The $20 billion in net income represents a whopping 88 percent increase over the fourth quarter of 2023, bringing the company to record levels of profit and smashing the previous quarter’s record of $15.3 billion.

For Jassy and co., the name of the game has been cutting costs to create an operationally leaner business that supports these high margins.

Despite the broad cost cuts, Amazon’s logistics network has continued to thrive, with the Jeff Bezos-founded company expanding the number of same-day delivery sites by more than 60 percent in 2024, which now serve more than 140 metro areas.

“Our per-unit transportation costs continue to decline as we build out and optimize our last-mile network,” Jassy said. “Overall, we’ve reduced our global cost to serve on a per-unit basis for the second year in a row.”

Jassy said the company recently rolled out its redesigned U.S. inbound fulfillment network, which consists of warehouses near major ports designed to minimize ground transportation expenses and streamline the flow of goods into its wider fulfillment network.

“While still in its early stages…ahead of Black Friday in November, we’d improved the percentage of ordered units available in the ideal building by over 40 percent year over year,” Jassy said. “We’ve also spent considerable time optimizing the number of items sent to customers in the same package, which reduces packaging, is more convenient for customers, and less expensive for us to fulfill.”

Unfortunately for Amazon, the performance didn’t impress Wall Street on multiple grounds, with shares sinking as much as 5 percent in trading Friday on softer-than-expected first-quarter guidance.

For the first quarter, Amazon expects net sales growth between 5 percent and 9 percent, or between $151 billion and $155.5 billion, with an “unusually large, unfavorable impact” of approximately $2.1 billion from foreign exchange rates.
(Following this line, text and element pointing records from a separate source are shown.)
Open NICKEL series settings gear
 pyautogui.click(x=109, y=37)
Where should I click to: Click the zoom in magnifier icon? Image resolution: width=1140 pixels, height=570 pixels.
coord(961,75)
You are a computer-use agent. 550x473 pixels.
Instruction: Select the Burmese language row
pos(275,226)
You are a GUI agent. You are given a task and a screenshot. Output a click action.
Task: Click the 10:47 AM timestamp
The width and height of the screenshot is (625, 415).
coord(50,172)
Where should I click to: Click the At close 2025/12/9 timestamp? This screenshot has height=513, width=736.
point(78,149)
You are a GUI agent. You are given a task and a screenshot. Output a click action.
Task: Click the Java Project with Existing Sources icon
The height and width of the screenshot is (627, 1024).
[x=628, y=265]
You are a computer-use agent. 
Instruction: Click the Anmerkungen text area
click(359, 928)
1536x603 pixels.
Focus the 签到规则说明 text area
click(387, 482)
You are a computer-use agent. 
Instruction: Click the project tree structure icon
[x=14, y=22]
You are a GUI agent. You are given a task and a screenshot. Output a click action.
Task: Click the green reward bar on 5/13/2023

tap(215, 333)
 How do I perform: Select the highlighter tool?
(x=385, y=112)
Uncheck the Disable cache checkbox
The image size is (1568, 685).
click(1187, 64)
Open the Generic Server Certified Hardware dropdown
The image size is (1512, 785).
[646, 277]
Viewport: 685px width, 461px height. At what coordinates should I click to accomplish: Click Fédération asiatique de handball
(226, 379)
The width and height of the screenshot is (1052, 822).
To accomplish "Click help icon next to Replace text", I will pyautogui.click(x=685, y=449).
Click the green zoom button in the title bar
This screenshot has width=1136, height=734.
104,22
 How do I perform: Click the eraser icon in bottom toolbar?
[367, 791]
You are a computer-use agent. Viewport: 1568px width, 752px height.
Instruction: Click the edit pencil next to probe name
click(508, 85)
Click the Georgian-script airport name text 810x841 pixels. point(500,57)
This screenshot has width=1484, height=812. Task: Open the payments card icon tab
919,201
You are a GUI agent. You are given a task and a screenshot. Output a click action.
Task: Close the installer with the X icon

Analysts were anticipating a midpoint of $158 billion.

Operating income is expected to be between $14 billion and $18 billion, compared with $15.3 billion in first quarter of 2024.

Other factors playing into the selloff included Amazon Web Services (AWS) generating revenue just shy of expectations, as well as the announcement that it would spend roughly $100 billion in capital expenditures in 2025. That CapEx amount will largely be spent on AI investments to support the cloud service, tech infrastructure to support the North America and international segments and capacity for our fulfillment and transportation network.